Record-low rates in the euro zone will probably encourage traders to borrow in the region and invest the proceeds in economies with higher-yielding assets. All except one of the 44 potential carry trades funded in euros tracked by Bloomberg made money yesterday after ECB President Mario Draghi pushed the deposit rate further below zero, and said he would expand the money supply by purchasing asset-backed securities.

The latest decision by the ECB “cements the euro’s position as a funding currency,” Valentin Marinov, Citigroup Inc.’s London-based head of European Group of 10 currency strategy, said by phone yesterday. “What’s important is that the ECB is the first major central bank which is not only pumping money into the economy, but also penalizing banks for holding it. That means they will have to buy other assets, meaning some of the cash will leave the euro zone in euro-funded carry trades.”

Citigroup is joined by Pioneer Investment Management Inc. in recommending trades in which investors sell the euro to buy currencies of nations with higher rates. Jens Nordvig, a managing director of currency research at Nomura Holdings Inc., trimmed his forecast for the euro to $1.27 by month-end.
Deflation Fight

The currency was at $1.2943 at 8:15 a.m. London time, after dropping to $1.2920 yesterday, the lowest since July 2013. The currency is set for an eighth week of declines, the longest since it began trading in 1999.

The 18-nation currency tumbled 1 percent yesterday versus a basket of the dollar, yen, pound and six other major currencies as measured by Bloomberg Correlation-Weighted Indexes, the biggest decline since May 2011. The euro gauge fell to 98.9301, the lowest since July 2013, and was at 99.125 today.

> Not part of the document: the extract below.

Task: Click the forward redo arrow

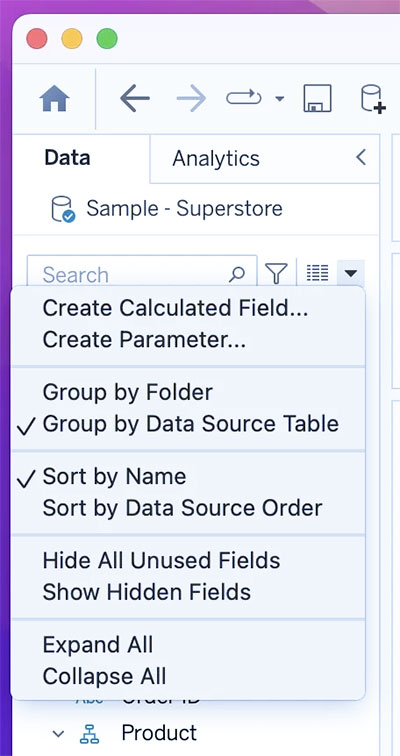Action: pos(191,99)
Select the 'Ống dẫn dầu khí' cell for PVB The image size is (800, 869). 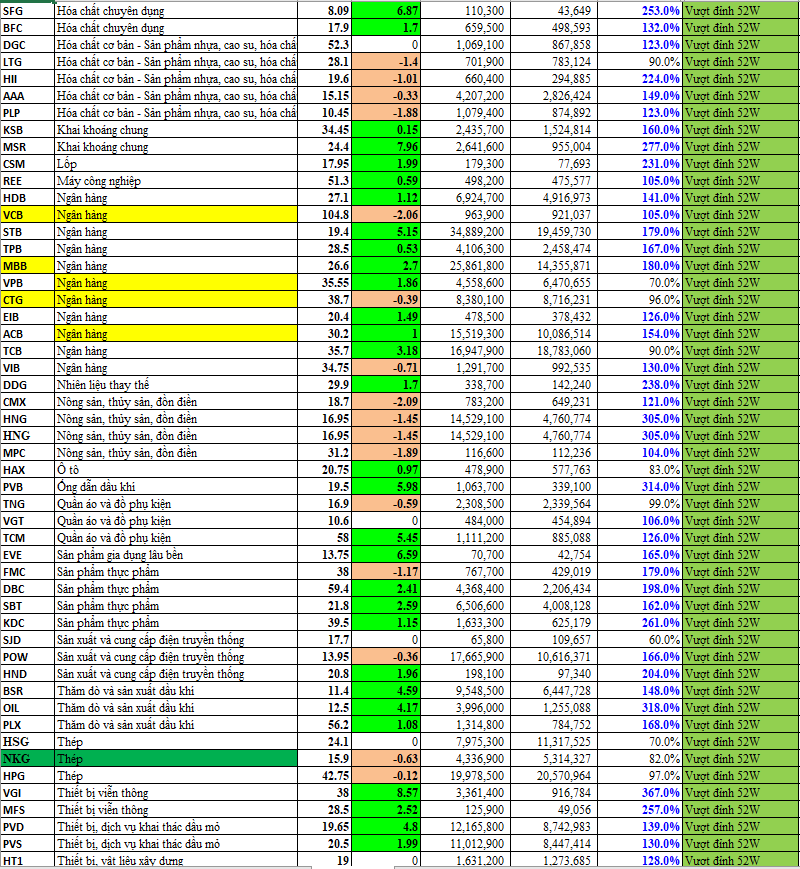(176, 487)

A weaker euro may be welcome for Draghi, who has signaled the need for a lower exchange rate to help stave off deflation and make the region more competitive. The euro-area inflation rate languished at 0.3 percent last month, a fraction of the ECB’s 2 percent goal. The ECB said yesterday it expects gross domestic product to expand by 0.9 percent this year, below its previous forecast of 1 percent.
‘Funding Currency’

“The ECB solidified the euro’s status as a funding currency, perhaps making it even more attractive than the yen because deposit rates are negative,” Paresh Upadhyaya, the Boston-based director of currency strategy at Pioneer Investment, which oversees $248 billion, said in a telephone interview yesterday. “People had a few choices coming into September, either ride the dollar trend, or to go the other way. Given the fundamental backdrops, it looks like currency investors are riding the rally.”

The euro tumbled 1.4 percent last month against the basket of nine developed-market peers, the most since it fell 1.7 percent in March 2013, after Draghi said during an Aug. 22 symposium of central bankers in Jackson Hole, Wyoming, that policy makers are prepared to add more monetary stimulus.

While Draghi’s first job as ECB president after taking over in November 2011 was to stop the region’s debt crisis from splintering the currency bloc, his focus has switched to preventing a slide into deflation. The Italian economist committed to buying asset-backed securities and covered bonds with the intention of funneling cash into an economy that stalled last quarter and where lending has shrunk for more than two years.
Higher Yielding

“While Draghi continues to show his progressive intent, the specific economic impact of the measures he has announced is likely to have less impact than will be delivered by the euro’s reaction to his policy initiatives,” Gregor Macintosh, head of sovereign, emerging debt and foreign exchange at Lombard Odier Investment Managers in Geneva, wrote in a note yesterday.

Lombard Odier is short on the euro, or betting on further declines, and considers emerging-markets to be attractive versus the currency.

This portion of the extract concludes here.